A top European Union official says Turkey needs to do more for its Kurdish minority. The E.U. Commissioner for Enlargement, Guenter Verheugen, was speaking during a tour of Turkey's predominantly Kurdish southeast region.
Mr. Verheugen is touring the predominantly Kurdish province of Diyarbakir on the first leg of a five-day fact-finding tour in Turkey.
Mr. Verheugen's mission is to assess whether Turkey is ready to begin accession negotiations with the European Union.
When E.U. leaders convene for their last summit of the year in December, the Union will make a decision on opening talks that would lead to Turkey's eventual membership in the 25-member bloc. A report evaluating Turkey's progress will be published by the European Union on October 6.
E.U. governments have long criticized Turkey over the treatment of its estimated 12 million ethnic Kurds, who make up about a fifth of the country's population.

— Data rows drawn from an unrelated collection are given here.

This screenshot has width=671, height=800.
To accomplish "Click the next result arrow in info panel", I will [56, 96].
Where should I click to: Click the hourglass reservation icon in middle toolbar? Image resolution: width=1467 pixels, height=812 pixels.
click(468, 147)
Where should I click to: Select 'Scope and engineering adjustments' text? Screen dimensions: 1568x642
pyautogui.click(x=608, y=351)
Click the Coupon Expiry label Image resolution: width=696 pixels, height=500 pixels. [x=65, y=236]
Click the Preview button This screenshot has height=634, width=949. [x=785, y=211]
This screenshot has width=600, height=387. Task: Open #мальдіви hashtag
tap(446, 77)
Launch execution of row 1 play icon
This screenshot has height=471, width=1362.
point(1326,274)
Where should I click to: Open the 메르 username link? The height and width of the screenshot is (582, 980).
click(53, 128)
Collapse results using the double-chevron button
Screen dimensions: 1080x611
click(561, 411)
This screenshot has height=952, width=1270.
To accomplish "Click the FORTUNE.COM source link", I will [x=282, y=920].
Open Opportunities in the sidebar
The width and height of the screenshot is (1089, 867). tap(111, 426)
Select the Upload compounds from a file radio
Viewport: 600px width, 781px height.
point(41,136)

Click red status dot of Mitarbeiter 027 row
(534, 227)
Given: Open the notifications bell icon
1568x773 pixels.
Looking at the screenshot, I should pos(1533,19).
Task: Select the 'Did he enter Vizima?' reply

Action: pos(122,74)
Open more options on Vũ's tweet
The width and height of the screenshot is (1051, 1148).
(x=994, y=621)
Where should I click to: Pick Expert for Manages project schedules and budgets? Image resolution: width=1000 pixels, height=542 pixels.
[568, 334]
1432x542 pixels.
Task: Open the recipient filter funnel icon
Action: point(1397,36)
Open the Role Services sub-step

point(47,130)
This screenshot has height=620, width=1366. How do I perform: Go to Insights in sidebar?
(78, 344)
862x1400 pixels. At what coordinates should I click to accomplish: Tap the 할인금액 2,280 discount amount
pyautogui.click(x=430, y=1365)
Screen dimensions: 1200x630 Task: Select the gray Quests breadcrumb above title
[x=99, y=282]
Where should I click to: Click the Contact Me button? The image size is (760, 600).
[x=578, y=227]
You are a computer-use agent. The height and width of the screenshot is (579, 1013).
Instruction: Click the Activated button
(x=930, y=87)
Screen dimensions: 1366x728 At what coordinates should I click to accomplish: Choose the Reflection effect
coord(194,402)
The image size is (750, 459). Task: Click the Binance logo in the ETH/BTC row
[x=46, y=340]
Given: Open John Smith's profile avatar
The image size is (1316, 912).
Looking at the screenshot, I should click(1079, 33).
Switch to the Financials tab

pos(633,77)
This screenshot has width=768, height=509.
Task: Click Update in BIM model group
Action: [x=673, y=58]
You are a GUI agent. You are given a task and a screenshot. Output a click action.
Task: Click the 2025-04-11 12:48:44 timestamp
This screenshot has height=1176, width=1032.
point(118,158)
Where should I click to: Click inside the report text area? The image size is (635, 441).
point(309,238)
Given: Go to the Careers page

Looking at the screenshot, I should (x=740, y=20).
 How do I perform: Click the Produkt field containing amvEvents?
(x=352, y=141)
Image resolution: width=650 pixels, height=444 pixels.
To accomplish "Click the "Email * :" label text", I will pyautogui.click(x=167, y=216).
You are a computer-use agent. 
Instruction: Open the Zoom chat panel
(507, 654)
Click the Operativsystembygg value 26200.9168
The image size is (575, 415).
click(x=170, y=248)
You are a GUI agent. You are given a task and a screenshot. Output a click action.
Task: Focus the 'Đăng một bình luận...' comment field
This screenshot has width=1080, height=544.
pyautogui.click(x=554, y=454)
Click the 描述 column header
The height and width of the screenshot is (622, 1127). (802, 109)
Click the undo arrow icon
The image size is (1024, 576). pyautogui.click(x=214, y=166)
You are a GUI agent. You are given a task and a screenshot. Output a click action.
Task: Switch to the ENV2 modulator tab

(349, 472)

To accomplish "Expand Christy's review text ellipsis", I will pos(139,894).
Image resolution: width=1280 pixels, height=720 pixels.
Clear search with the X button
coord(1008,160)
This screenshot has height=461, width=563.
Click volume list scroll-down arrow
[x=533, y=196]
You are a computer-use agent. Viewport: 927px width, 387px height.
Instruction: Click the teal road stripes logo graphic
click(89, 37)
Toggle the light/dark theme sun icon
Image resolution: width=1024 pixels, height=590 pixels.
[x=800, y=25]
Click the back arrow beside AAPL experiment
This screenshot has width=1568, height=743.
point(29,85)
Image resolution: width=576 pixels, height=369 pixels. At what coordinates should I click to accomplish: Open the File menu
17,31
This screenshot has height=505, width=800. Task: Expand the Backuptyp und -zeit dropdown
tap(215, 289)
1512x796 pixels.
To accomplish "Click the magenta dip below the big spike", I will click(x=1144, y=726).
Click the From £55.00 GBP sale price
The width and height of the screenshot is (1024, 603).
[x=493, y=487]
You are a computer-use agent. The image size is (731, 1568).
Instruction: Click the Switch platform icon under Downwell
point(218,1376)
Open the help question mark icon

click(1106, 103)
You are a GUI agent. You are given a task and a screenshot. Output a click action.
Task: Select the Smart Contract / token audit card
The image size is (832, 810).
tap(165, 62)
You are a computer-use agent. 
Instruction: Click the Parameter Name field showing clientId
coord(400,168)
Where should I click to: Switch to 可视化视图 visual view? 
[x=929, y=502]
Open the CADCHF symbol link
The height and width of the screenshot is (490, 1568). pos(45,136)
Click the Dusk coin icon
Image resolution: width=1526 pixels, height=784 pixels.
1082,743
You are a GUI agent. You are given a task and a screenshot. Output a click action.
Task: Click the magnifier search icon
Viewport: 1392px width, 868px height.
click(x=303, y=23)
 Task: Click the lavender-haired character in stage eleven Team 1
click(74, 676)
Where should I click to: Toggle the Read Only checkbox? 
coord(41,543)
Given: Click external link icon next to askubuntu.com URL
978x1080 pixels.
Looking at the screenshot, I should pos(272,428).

Rights groups have accused security forces of systematic abuses against Kurdish civilians during a 15-year long separatist insurgency waged by rebels of the Kurdistan Workers' Party (PKK).
According to the findings of a Turkish parliamentary commission, security forces forcibly evacuated and torched thousands of villages in the region. Villagers in Tuzla, near Diyarbakir, told Mr. Verheugen that their village was set on fire by security forces in 1995 at the height of the insurgency.
The PKK declared a ceasefire in 1999 following the capture of their leader Abullah Ocalan. Since then there has been a sharp decrease in violence as well as rights abuses in the region.
Turkey has launched a dramatic campaign to bring its laws in line with European Union criteria, including easing restrictions on the long banned Kurdish language. The ruling Justice Development Party is working on plans to compensate and resettle hundreds of thousands of Kurdish villagers displaced by the fighting.
Speaking to reporters at the village, Mr. Verheugen praised Turkey for such initiatives but said there is still much work left to be done. He also condemned the PKK, now known as Congress for Freedom and Democracy in Kurdistan, or Kongra-Gel, for ending its truce on June 1 because of what the group called Turkey's refusal to negotiate a just and lasting peace.